**Page:**
....

Marcus Gubanyi, a graduate student from Seward, Neb., opened his door in a KU Buddy System T-shirt and athletic shorts.

“Good morning,” said Crystal Hartley, a 22-year-old from Lawrence. “How are you doing this morning? My name’s Crystal. I’m one of Jehovah’s Witnesses.”

Jehovah’s Witnesses is an evangelical Christian denomination. The two congregations in Lawrence have about 150 members who go door-to-door spreading the Jehovah’s Witnesses’ message. They split the city into territories and divide up so every door is knocked on at least once a year.

At 9:30 a.m. on a Friday at Chase Court apartments near 19th and Iowa Streets, most knocks go unanswered. Most of the people who are home, like Gubanyi, are KU students barefoot in pajamas.

Hartley asked if Gubanyi watched the news and proceeded to say there’s always a lot of bad news in the world. Gubanyi nodded and said OK as Hartley read him Jeremiah 29:11: “ ‘For I know the plans I have for you,’ declares the Lord, ‘plans to prosper you and not to harm you, plans to give you hope and a future.’ ”

Hartley’s parents were Jehovah’s Witnesses too; she was baptized at 15. She’s supported by her husband, and volunteers 70 hours a month to go door-to-door with Jehovah’s Witnesses. She said spreading the Jehovah’s Witnesses’ message is important and can really help people.

“If you’re in a building and the building is on fire, you don’t just get out,” Hartley said. “You help other people get out too.”

....

**Dataset content:**
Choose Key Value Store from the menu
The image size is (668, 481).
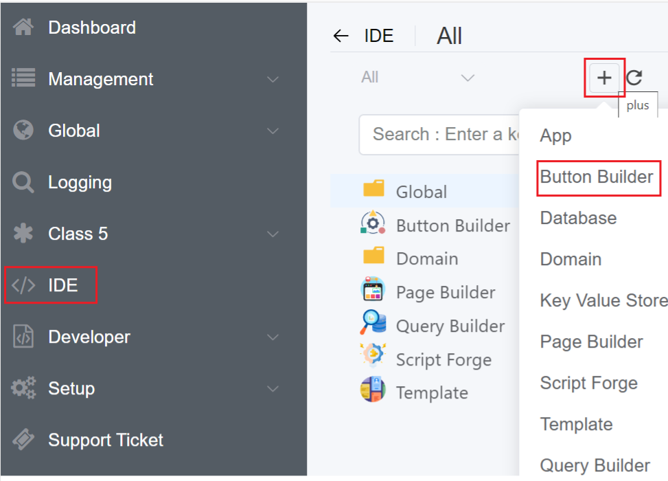coord(603,300)
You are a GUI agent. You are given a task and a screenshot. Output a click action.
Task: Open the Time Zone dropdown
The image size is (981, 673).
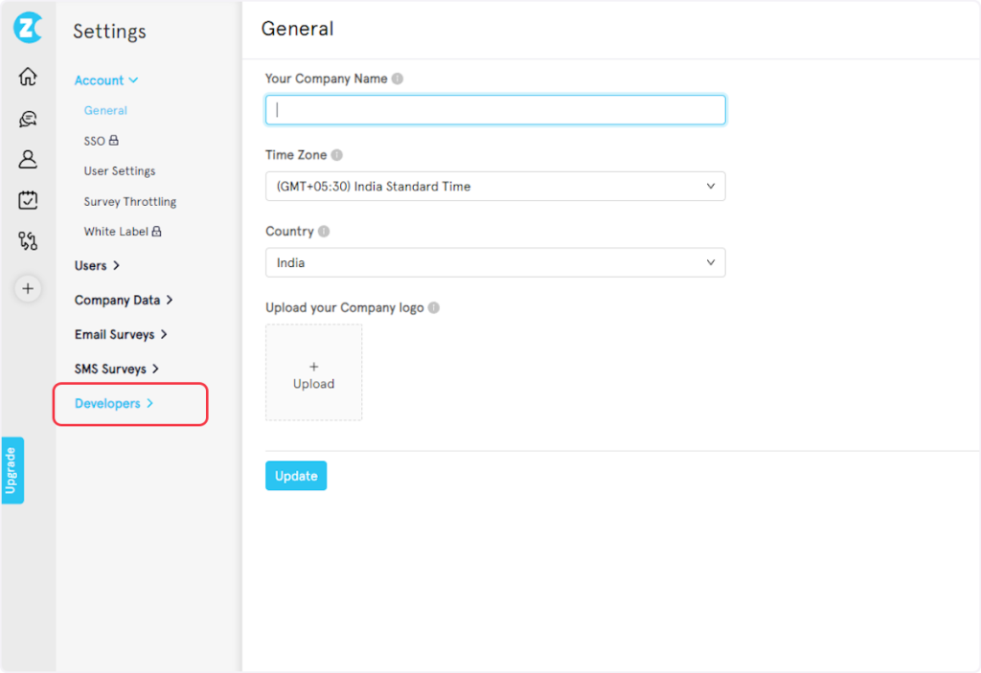(494, 187)
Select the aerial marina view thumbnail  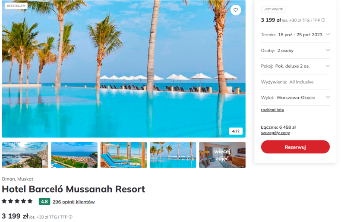[x=25, y=155]
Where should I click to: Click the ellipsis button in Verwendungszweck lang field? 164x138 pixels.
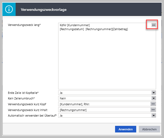[154, 25]
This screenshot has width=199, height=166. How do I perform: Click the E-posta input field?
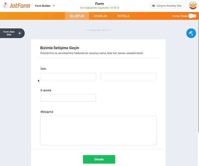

....

**Request A:**
Answer these questions using the article about Jehovah's Witnesses going door-to-door in Lawrence:
(i) What town is Marcus Gubanyi from?
(ii) About how many members do the two congregations in Lawrence have?
(iii) How many hours a month does Crystal Hartley volunteer?
**Request B:** Write what comes next in the article about Jehovah's Witnesses going door-to-door in Lawrence, picking up after its final sentence.

**Written response A:**
(i) Seward, Neb.
(ii) About 150
(iii) 70 hours

**Written response B:**
She wore modest business attire, sandals with orange flowers over the toes, a gray skirt past her knees, and a striped cardigan past her elbows. She held a Bible, some pamphlets, brochures and recent magazines, protected in a plastic folder from the drizzling rain.

Gubanyi thanked her as he closed the door.

“I let them say their thing to satisfy what they need,” he said.

Gubanyi is Lutheran and he said there is a zero percent chance of him converting to Jehovah’s Witnesses.

Hartley smiled as she started a note in her Galaxy HTC One. When someone is nice and seems interested, she notes their first name and makes plans to come back in a couple of weeks to see if there was anything they might want to know more about.

“Great,” Gubanyi said later.

Hartley then met Alison McCourt, a third-year law student from Onaga. She answered the door of her apartment with her hair half straightened and half in a clip.

Hartley read her the Jeremiah verse.

“So that’s a nice thought,” Hartley said.

“Yeah,” McCourt said. “It is.”

McCourt wasn’t running late that morning and she said there’s no reason to be rude, especially not to someone who looked around her age.

Hartley had a message and McCourt wanted to let her to get it out.

After Hartley left, McCourt threw the pamphlet away as she walked to the bathroom to finish straightening her hair. Someone going door-to-door wouldn’t persuade her on something big like seeking out a different religion, she said.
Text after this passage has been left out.